*Énoncé 1*. Recopiez fidèlement, dans le texte sur l’Église universelle, tout le passage allant de « Simon Assogba présentant » jusqu’à « nos vies d’Églises. ».

Les réflexions sur le thème « L’Église universelle est ma paroisse » lancées au cours de l’Assemblée Générale 2022 du Défap ont été marquées par de nombreuses interrogations des participants sur l’identité des Églises dans la perspective de la possible émergence d’une Église post-dénominationelle. Un retour historique paraît nécessaire : en 1971, lors de leur création dans le contexte de la décolonisation, Défap et Cevaa ont été chargés de construire une théologie de la rencontre et du partenariat pour remplacer les échanges inégalitaires entre Églises mères et Églises filles. Mais la question récurrente, et qui demeure, est la suivante : comment apporter l’Évangile quelque part, en dépassant le filtre de notre propre culture ou de celle des personnes auxquelles on s’adresse ? Y a-t-il un « noyau pur » qu’on puisse transmettre ? Et comment ? C’est tout l’enjeu de la théologie contextuelle, que rappelle ici Pascale Renaud-Grosbras dans ce travail de présentation préparé pour l’AG du Défap.


Simon Assogba présentant le Bénin et l’Église méthodiste béninoise de Paris à de jeunes visiteurs du Défap © Défap

« L’Église universelle » est le thème de cette année dans l’UEPAL. C’est un thème qui nous permet de réfléchir aux questions actuelles autour de la mission, de partout vers partout, avec l’idée que la question interculturelle est au centre de nos vies d’Églises.

Le titre de l’animation qui m’a été demandée est une référence à une citation de John Wesley, « the world is my parish« , le monde est ma paroisse. Wesley, qui a fondé le méthodisme, était un grand prédicateur itinérant : il n’entendait pas être limité par la géographie (comme l’est une paroisse), mais il voulait prêcher aussi largement que possible, dans tous les milieux possibles et surtout ceux à qui ne parvenait pas déjà l’Évangile, ceux qui ne fréquentaient pas les paroisses. C’est un grand travailleur, capable d’une grande abnégation, et son travail a beaucoup marqué des générations de prédicateurs. La citation vient de son journal intime et prise dans son entier, elle dit ceci : « Je considère le monde entier comme ma paroisse ; je veux dire par là que, où que je me tienne, il est de mon devoir d’annoncer à tous ceux qui veulent bien entendre la bonne nouvelle du salut. C’est le travail auquel Dieu m’a appelé et je suis sûr que sa bénédiction m’accompagne ».

« Le monde est ma paroisse », pour Wesley, signifie donc qu’il n’y a aucune limite géographique au travail d’évangélisation : le salut doit être annoncé partout, et surtout là où la voix de l’Église ne porte pas.

[Entrées enregistrées]
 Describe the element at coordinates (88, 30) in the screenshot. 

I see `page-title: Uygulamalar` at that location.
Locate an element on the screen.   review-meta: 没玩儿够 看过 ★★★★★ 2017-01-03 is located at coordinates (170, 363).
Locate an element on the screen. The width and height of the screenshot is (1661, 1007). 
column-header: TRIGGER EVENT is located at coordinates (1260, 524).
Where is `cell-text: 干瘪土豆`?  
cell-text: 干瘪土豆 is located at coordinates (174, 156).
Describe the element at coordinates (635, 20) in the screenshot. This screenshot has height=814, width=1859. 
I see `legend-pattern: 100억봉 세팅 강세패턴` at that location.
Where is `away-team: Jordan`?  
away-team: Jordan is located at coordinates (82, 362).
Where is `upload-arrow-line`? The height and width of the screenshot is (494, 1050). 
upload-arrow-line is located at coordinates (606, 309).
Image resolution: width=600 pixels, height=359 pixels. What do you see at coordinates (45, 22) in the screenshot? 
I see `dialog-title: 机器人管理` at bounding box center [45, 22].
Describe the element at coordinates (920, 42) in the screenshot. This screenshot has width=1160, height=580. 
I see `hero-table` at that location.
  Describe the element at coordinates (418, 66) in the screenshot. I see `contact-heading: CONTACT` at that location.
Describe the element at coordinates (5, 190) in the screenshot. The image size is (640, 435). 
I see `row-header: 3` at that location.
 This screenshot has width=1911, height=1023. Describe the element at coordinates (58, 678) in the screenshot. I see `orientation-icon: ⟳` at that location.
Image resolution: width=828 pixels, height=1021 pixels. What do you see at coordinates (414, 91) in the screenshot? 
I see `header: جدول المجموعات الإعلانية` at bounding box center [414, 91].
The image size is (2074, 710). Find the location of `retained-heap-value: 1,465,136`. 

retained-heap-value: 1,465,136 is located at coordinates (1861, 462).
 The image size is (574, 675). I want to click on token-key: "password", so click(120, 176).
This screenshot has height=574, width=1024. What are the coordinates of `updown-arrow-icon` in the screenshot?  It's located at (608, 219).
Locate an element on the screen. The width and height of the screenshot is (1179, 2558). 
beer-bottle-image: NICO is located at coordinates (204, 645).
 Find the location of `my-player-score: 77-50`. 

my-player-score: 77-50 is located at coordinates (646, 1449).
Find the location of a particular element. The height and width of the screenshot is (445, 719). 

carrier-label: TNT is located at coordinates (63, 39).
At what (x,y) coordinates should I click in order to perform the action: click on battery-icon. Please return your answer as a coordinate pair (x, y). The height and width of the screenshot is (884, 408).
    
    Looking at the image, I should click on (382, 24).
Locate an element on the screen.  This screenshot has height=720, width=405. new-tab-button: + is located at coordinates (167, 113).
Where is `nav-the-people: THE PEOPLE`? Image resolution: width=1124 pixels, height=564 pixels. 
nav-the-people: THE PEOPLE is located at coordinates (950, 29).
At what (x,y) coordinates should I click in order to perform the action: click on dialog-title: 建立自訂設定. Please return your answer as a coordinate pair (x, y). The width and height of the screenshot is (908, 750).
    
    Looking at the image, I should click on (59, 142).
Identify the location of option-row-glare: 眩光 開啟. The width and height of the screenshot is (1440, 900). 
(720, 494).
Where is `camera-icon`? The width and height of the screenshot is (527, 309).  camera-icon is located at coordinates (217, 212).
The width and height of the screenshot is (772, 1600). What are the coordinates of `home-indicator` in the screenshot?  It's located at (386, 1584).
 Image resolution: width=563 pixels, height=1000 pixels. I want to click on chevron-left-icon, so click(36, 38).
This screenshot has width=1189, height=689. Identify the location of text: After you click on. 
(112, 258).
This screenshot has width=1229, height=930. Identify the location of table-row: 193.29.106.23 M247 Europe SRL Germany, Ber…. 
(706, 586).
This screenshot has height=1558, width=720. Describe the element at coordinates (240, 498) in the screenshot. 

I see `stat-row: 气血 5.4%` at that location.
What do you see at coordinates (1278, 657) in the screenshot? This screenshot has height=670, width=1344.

*Énoncé 2*. Mettez sous forme de liste JSON de chaînes, à raison d’une chaîne par ligne et sans les lignes vides, tout le listing depuis son début jusqu’à la ligne contenant « Describe the element at coordinates (418, 66) », celle-ci comprise.

*Réponse 1*.
Simon Assogba présentant le Bénin et l’Église méthodiste béninoise de Paris à de jeunes visiteurs du Défap © Défap

« L’Église universelle » est le thème de cette année dans l’UEPAL. C’est un thème qui nous permet de réfléchir aux questions actuelles autour de la mission, de partout vers partout, avec l’idée que la question interculturelle est au centre de nos vies d’Églises.

*Réponse 2*.
[
  " Describe the element at coordinates (88, 30) in the screenshot. ",
  "I see `page-title: Uygulamalar` at that location.",
  "Locate an element on the screen.   review-meta: 没玩儿够 看过 ★★★★★ 2017-01-03 is located at coordinates (170, 363).",
  "Locate an element on the screen. The width and height of the screenshot is (1661, 1007). ",
  "column-header: TRIGGER EVENT is located at coordinates (1260, 524).",
  "Where is `cell-text: 干瘪土豆`?  ",
  "cell-text: 干瘪土豆 is located at coordinates (174, 156).",
  "Describe the element at coordinates (635, 20) in the screenshot. This screenshot has height=814, width=1859. ",
  "I see `legend-pattern: 100억봉 세팅 강세패턴` at that location.",
  "Where is `away-team: Jordan`?  ",
  "away-team: Jordan is located at coordinates (82, 362).",
  "Where is `upload-arrow-line`? The height and width of the screenshot is (494, 1050). ",
  "upload-arrow-line is located at coordinates (606, 309).",
  "Image resolution: width=600 pixels, height=359 pixels. What do you see at coordinates (45, 22) in the screenshot? ",
  "I see `dialog-title: 机器人管理` at bounding box center [45, 22].",
  "Describe the element at coordinates (920, 42) in the screenshot. This screenshot has width=1160, height=580. ",
  "I see `hero-table` at that location.",
  "  Describe the element at coordinates (418, 66) in the screenshot. I see `contact-heading: CONTACT` at that location."
]